Their larceny might never have been discovered if they weren’t a little too reckless with their purchases. They had gone down to the Al’s Sporting Goods store and had purchased some pretty powerful pellet guns, certainly far too powerful for their ages and definitely too powerful to go unnoticed by our mother. When she inquired about the origin of the money to purchase these guns they came clean about where they had found my extra pocket change. She marched them down to the store, returned the guns, and the money was returned to me. I was encouraged to do a better job of accounting for my earnings so as not to tempt these two who had been helping themselves to my pocket change for months.
These two brothers were good at keeping their activities secret. After our father passed away I was given all the firearms he had kept locked up in a filing cabinet all the years I lived at home. Several of these pistols had very little use and were in excellent condition. On rare occasion our father would pull them out of storage and let us hold them, keeping our curiosity from getting the best of us. It always seemed to satisfy our need to see them.
What I didn’t know back then is that these two mischief makers spent their youth playing with these firearms. They never asked to see them because they knew where the key to the file cabinet was kept. They had access to them any time they wanted – a fact that I learned years after I had inherited them. I don’t think our parents had any clue as to what was going on or they would have moved the key or better, found a new place to store these handguns.
My final story of mischief will attest to something of a confessional. Sometime around age ten or eleven my best friend Ronald and I stumbled onto a couple of old Playboy magazines in his father’s office. They were stored in a filing cabinet, interspersed among the miscellaneous files about area geology. Ron’s father was a geologist at Hill Air Force Base. For the life of me I don’t know how we discovered these magazines amongst all the technical data contained in the filing cabinets, but we did, and once we knew they were there it was difficult not to retrieve them on occasion.
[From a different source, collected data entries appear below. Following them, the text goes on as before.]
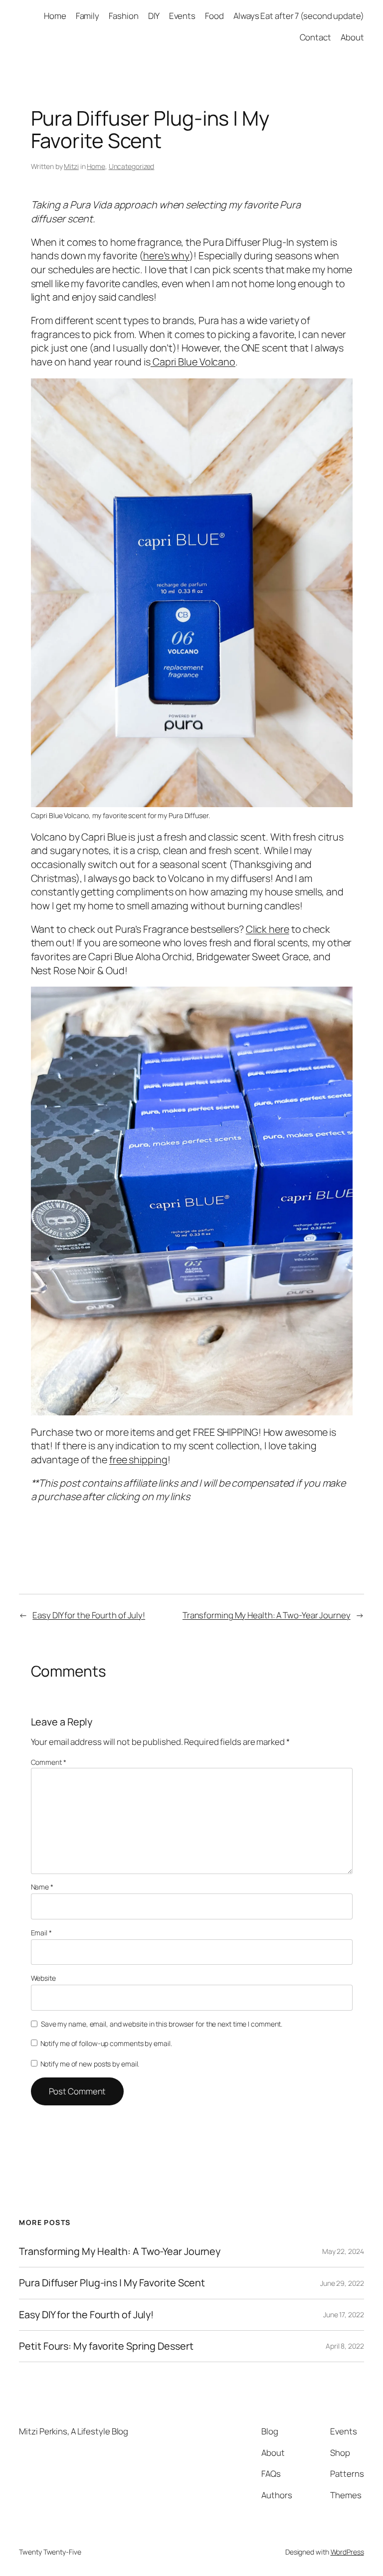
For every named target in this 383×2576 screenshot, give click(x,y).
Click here (267, 929)
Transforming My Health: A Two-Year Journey (267, 1615)
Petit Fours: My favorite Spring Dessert (106, 2346)
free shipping (138, 1459)
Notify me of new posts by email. (90, 2063)
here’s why (166, 255)
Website (43, 1978)
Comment (48, 1762)
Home (96, 166)
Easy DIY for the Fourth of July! (88, 1615)
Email (41, 1932)
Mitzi (71, 166)
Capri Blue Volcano (193, 361)
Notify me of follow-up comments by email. (106, 2043)
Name (42, 1886)
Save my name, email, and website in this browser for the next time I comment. (161, 2024)
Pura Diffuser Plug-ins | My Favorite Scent (112, 2282)
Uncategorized (132, 166)
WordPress (347, 2552)
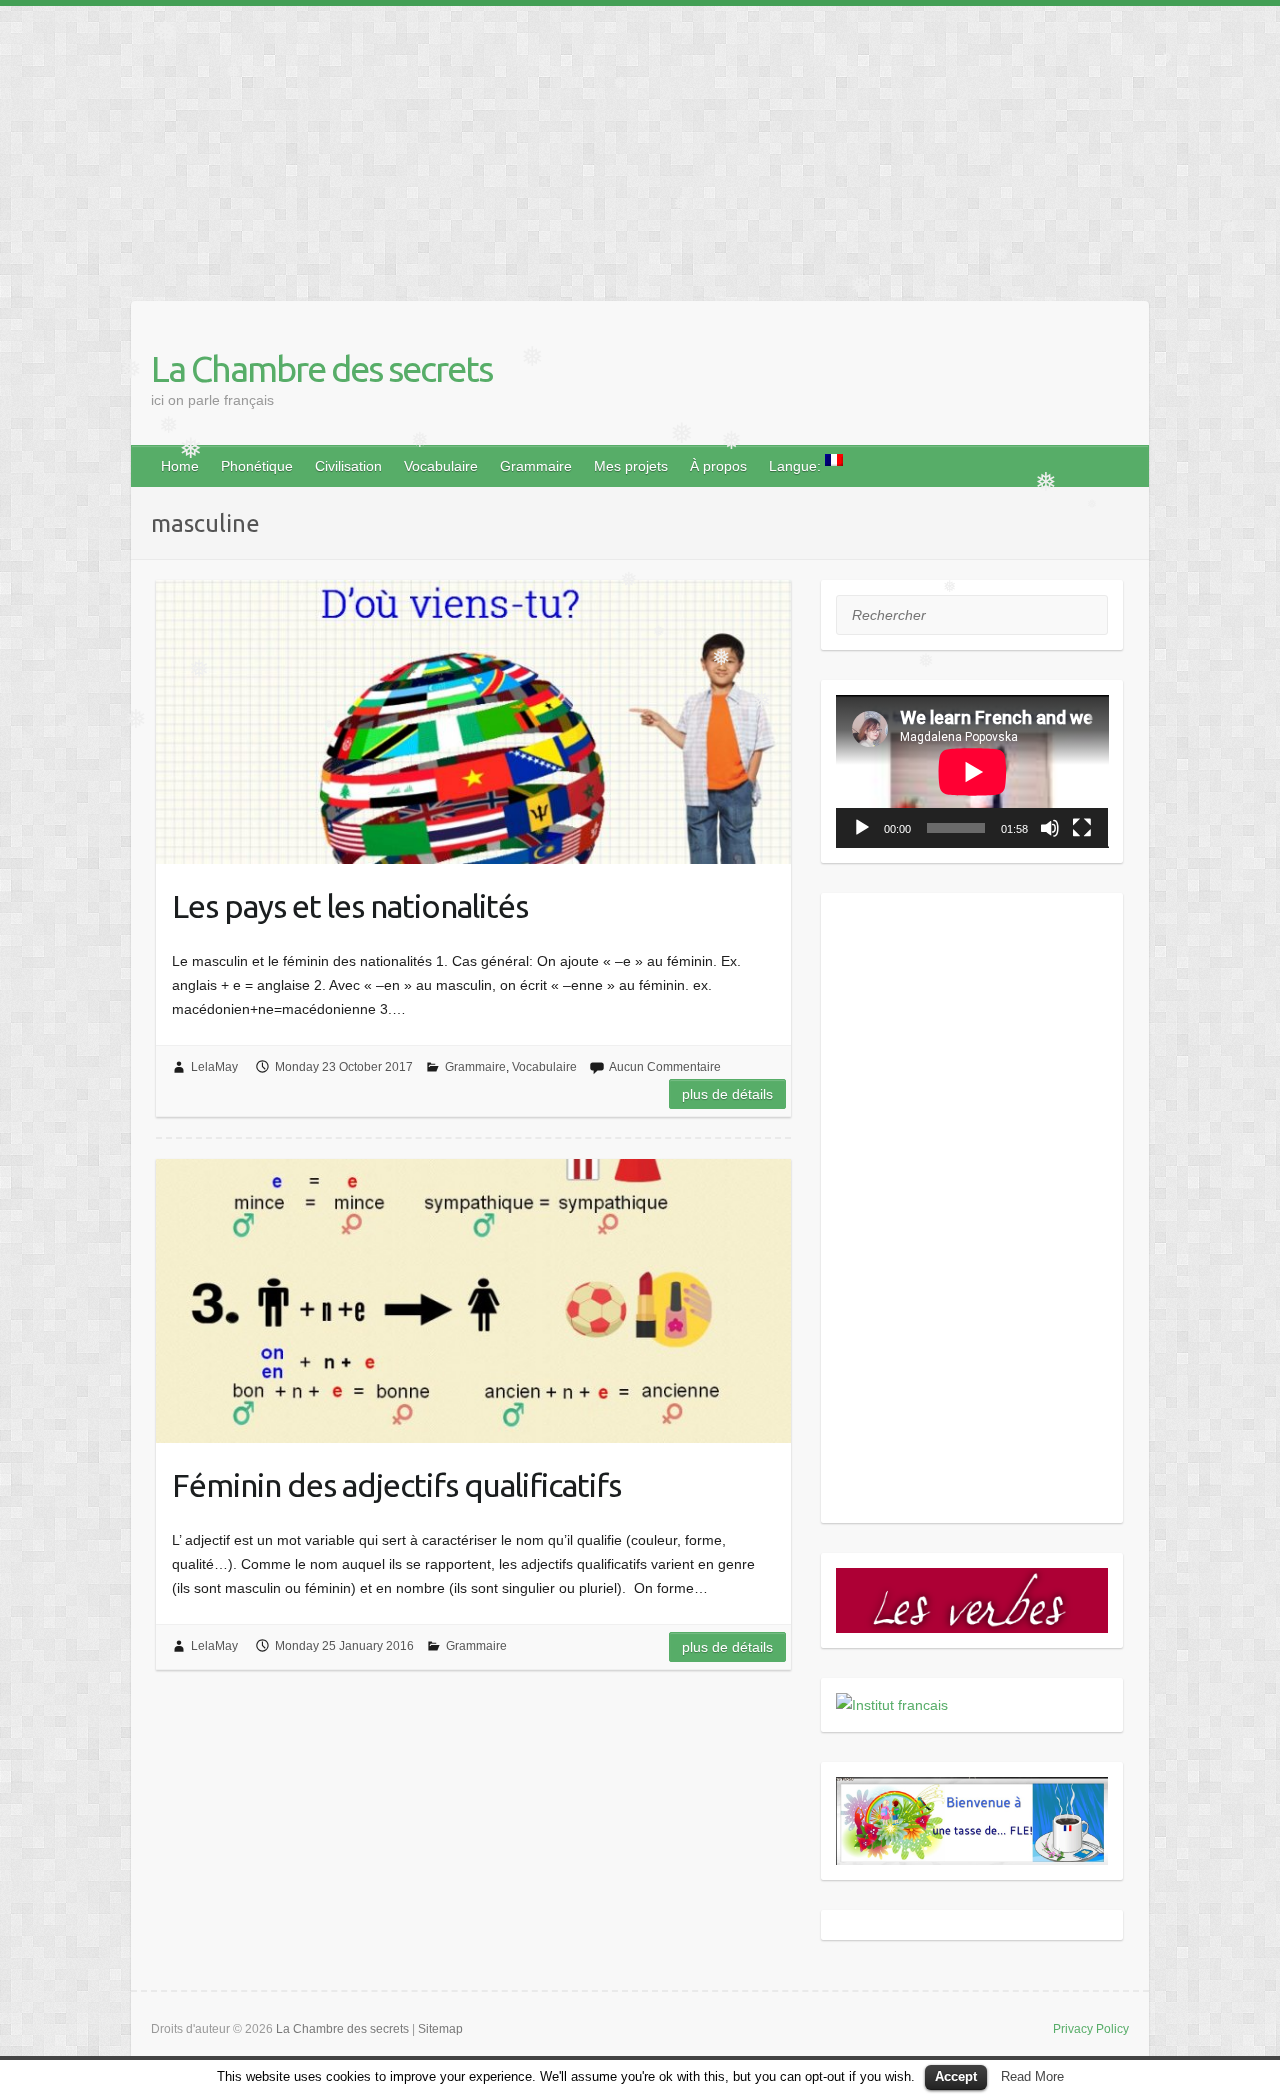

One afternoon we decided to get the magazines to satisfy our youthful curiosity. As we perused the pages in Ron’s room we heard his dad open the door of his home office. I was terrified that the gig was up and that Ron’s dad was about to knock on his bedroom door and bust us. When I expressed this concern to my friend he assured me that all was well. “What’s he going to do, knock on my door and ask for us to return his Playboy magazines?” Ron was right, of course, it simply wouldn’t go down that way. When the coast was clear we returned the magazines to their rightful place and were a little more cautious not to get them out while his dad was home.
What would life be if it were it not for a little mischief making?